Cox Architects says they decided to “seek fresh opportunities for this proposed new ‘mini city’ and to incorporate new urban planning techniques that would enhance the benefits of a large-scale development.”

The end result is a group of tower blocks linked in groups of four to form ‘pods’ with a semi-enclosed space between the blocks that can be ‘conditioned’ to improve the habitability of the apartments and create other commercial advantages.    

According to David Cox, managing director of Cox Architects, the design idea came out of some of the types of industries that Guangzhou supports.

“This development is entirely different in concept from that period in one fundamental way in that it breaks new ground in areas of development between urban planning and architectural and technical development,’ says Cox.

“Where architects are most needed is in understanding the connection between these elements of design,” he says.
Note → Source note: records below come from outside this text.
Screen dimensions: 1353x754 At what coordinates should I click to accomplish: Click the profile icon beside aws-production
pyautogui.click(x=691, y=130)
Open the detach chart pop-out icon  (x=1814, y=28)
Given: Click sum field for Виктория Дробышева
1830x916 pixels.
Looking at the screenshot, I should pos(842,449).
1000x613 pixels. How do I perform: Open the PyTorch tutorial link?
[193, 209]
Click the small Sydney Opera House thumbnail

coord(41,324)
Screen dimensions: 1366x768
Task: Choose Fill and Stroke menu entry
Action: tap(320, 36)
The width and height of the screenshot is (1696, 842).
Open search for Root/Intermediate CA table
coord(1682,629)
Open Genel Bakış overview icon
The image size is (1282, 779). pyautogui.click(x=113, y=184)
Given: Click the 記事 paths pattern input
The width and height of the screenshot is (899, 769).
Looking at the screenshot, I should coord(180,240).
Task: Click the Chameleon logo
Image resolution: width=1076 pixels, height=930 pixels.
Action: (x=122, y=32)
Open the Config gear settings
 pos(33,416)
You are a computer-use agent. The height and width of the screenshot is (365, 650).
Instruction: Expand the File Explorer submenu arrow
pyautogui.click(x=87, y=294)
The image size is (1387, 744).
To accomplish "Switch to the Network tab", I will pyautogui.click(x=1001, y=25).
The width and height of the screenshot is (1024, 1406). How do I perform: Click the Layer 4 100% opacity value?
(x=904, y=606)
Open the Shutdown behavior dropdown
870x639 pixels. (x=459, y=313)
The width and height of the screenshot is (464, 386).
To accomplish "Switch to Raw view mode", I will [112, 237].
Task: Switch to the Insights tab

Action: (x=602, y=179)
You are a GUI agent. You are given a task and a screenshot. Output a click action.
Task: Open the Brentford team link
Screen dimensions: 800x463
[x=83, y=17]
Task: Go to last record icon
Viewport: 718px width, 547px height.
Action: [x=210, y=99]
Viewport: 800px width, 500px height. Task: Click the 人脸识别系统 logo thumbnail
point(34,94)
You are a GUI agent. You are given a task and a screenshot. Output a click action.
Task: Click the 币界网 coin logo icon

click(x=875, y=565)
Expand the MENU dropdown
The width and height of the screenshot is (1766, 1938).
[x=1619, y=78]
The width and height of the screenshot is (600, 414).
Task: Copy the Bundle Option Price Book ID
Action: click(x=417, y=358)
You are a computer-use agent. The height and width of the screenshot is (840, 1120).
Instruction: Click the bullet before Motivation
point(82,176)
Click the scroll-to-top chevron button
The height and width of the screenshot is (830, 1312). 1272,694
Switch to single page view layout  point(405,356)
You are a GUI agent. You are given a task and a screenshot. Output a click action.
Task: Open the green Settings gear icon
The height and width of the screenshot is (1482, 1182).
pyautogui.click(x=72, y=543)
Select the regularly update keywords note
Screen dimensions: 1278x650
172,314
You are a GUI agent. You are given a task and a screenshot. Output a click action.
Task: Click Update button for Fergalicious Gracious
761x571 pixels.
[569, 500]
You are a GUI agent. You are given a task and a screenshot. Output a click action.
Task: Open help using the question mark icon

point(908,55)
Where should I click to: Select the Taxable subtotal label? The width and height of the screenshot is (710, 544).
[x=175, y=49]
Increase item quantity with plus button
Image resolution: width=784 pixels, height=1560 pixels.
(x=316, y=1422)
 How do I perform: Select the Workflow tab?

For the Guangzhou project, this included combining the aerodynamics between the tower blocks, the incorporation of hybrid technology to reduce energy consumption and dependence on standard refrigerants to condition spaces within the complex and the development of materials technology for the building envelope using vehicle manufacturing techniques.

“This project breaks new ground in many areas of development between urban planning, architecture and technical development. Starting with urban planning principles of dealing with the spaces between buildings, the design of this project crosses many boundaries eventually leading to new technical developments from outside the building industry, Cox says.

He says that this project also “breaks the mould of what a typical high-rise apartment complex should be made up of.”